Hyper-connected Spanish Villa

Villa Icaria located in Sacedón, Spain seeks to establish a new relationship between country and city, creating a meeting place, an opportunity to fill the rural environment with contemporary urban activities. Meticulously designed by Arquitectura al descubierto, its volumes are intertwined with nature on the banks of the Tagus. Its buildings and cavities describe this double quality. The stone, the rural organism and the shadow, give way to the glass, the light and the synchronic space. The floor of the building unfolds two hugs, who comes and who lives, creating a small town articulated around two courtyards-squares.
These volumes alternate interior spaces of two types: those that are crossed by the landscape and those that are sheltered inside the stone volumes, capturing visual fragments.

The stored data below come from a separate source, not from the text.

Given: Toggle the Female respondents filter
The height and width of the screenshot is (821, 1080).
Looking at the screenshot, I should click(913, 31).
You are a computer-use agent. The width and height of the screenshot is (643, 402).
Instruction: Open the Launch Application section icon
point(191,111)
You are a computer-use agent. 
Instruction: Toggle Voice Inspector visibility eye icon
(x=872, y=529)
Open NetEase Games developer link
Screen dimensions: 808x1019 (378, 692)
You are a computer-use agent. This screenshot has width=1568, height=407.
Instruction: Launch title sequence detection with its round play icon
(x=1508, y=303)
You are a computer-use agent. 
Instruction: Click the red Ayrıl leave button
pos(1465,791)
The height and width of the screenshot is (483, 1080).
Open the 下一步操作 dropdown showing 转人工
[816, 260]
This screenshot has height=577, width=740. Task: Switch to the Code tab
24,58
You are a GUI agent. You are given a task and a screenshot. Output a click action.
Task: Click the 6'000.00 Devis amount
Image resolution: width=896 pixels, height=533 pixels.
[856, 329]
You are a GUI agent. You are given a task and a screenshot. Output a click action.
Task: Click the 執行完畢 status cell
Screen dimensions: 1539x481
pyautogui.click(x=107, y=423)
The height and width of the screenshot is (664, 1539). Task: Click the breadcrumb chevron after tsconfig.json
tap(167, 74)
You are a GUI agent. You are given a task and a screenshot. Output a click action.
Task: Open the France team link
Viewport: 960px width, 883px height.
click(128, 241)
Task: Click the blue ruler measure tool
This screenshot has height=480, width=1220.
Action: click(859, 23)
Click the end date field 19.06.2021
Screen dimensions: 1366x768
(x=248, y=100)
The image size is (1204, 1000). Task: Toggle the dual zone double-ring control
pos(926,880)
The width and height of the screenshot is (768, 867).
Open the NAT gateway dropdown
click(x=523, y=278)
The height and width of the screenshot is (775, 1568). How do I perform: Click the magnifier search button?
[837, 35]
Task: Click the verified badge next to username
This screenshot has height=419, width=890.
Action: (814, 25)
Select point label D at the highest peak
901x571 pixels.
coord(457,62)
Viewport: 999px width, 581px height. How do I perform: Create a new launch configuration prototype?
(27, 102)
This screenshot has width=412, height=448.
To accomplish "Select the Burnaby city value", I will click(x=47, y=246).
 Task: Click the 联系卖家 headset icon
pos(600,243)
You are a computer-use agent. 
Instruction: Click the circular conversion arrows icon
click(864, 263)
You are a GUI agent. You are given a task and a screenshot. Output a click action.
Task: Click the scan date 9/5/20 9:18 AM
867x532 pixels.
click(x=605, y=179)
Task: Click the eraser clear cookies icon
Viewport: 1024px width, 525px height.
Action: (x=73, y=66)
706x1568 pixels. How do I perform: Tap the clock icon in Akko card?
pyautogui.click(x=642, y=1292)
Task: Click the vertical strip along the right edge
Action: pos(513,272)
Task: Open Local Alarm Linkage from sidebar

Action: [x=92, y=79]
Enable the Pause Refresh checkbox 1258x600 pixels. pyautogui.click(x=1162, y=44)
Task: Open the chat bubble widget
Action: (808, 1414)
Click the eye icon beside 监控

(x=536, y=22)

The entire construction is the work of local masons and local materials have prevailed in this return to the essential, the finishes are raw: the exposed concrete vaults, the rustic plastering of the interior walls and the polished concrete floors connecting with the logic of the rural.
Permeability, spatial continuity and intimacy follow one another. The house aims, in short, to offer an alternative to the city, but linked to it; a place of return to the origins, creating a refuge where to develop the hyper-connected technological activity of the 21st century. The project includes different intentions -search for the best views of the river, conservation of existing trees, sustainability, self-sufficiency- to configure a whole with meaning.